>> BEGIN Supplied passage

In this jam-packed Week 9 edition of NFL Walkthrough:

  • Oh, that’s right. Daniel Jones.
  • The real J.J. McCarthy is not merely the friends we made along the way.
  • The Packers offense dawdles. The Panthers offense Dowdles.
  • The Patriots take a break from feasting on creampuffs to nearly choke on a cupcake.

And much more!

Let’s start with the game everyone watched but no one honestly believes matters very much.

Bills False Optimism Bowl IV: Buffalo Bills 28, Kansas City Chiefs 21

What Happened

It was a Bills-Chiefs regular-season showdown like any other, only more so:

  • Josh Allen reigniting his latest MVP campaign with near-flawless passing and two rugged rushing touchdowns? Check.
  • The Bills looking like the better-balanced, less-superstar-reliant team than the Chiefs by getting big plays from James Cook and the defense? Check.
  • Patrick Mahomes producing some video-game-caliber highlights, but relying too much on scrambly miracles while not getting enough help from his offensive line or running game? Check.
  • The Bills taking a solid lead while outplaying the Chiefs, but never quite putting them away? Check.
  • A missed field goal to give Bills fans a late-game coronary? Check.
  • Some Patrick Mahomes Hail Marys in the final seconds to send the Bills fans who did not suffer coronaries into shock? Check.

>> END Supplied passage
>> BEGIN Given information

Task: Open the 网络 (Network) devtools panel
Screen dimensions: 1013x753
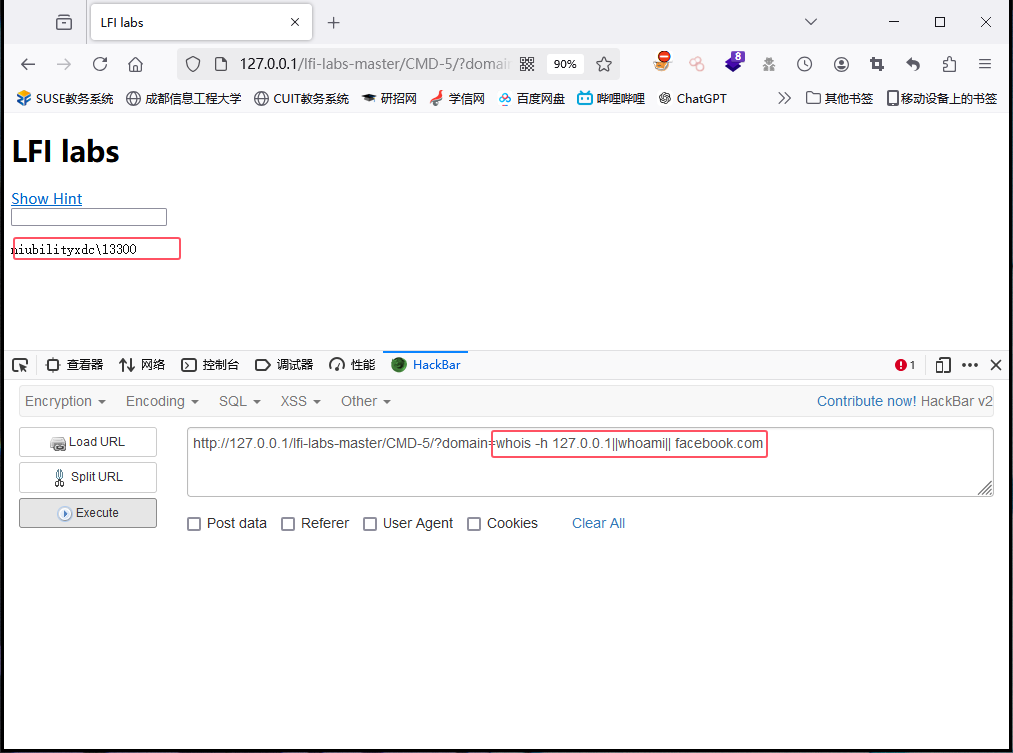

>> END Given information

◆ Exercise tasks
a. What was the final score of the Bills-Chiefs game in the Week 9 football column?
b. From the Week 9 football column, reproduce the stretch from "And much more!" through "the defense? Check." word for word.
c. Write what comes next in the Week 9 football column, picking up after its final sentence.

◆ Responses for each task
a. Buffalo Bills 28, Kansas City Chiefs 21.

b.
And much more!

Let’s start with the game everyone watched but no one honestly believes matters very much.

Bills False Optimism Bowl IV: Buffalo Bills 28, Kansas City Chiefs 21

What Happened

It was a Bills-Chiefs regular-season showdown like any other, only more so:

  • Josh Allen reigniting his latest MVP campaign with near-flawless passing and two rugged rushing touchdowns? Check.
  • The Bills looking like the better-balanced, less-superstar-reliant team than the Chiefs by getting big plays from James Cook and the defense? Check.

c.
  • A general sense, even when the Bills led by two scores, that both of these teams are so much better than 75% of the NFL that they are almost playing a different sport? Check.
  • A creeping dread that this Bills win, convincing as it was, is just a prologue for a soul-crushing playoff disaster? Checkity-checkity-checkity-check.

What It Means

Nothing. The Chiefs are going to beat the Bills in the AFC Championship Game again. It’s preordained by the cosmos.

No, Seriously, What It Means

For the Bills: Let’s focus on a tangible new development.

First-round rookie cornerback Maxwell Hairston took over for Tre’Davious White early in the game. Hairston did a solid job covering Xavier Worthy and other receivers, picking off Mahomes when pressure by Joey Bosa caused an underthrown fourth-quarter pass.

Hairston missed the start of the season with a training camp knee injury. Many contenders are thin at cornerback right now; the Bills themselves were without Taron Johnson on Sunday. Hairston could become a real asset down the stretch.

For the Chiefs: Right tackle Jawaan Taylor suffered a leg injury that should be monitored as the week progresses. The Chiefs have been without left tackle Josh Simmons for weeks due to a personal issue. Things get weird when Mahomes cannot rely on his tackles.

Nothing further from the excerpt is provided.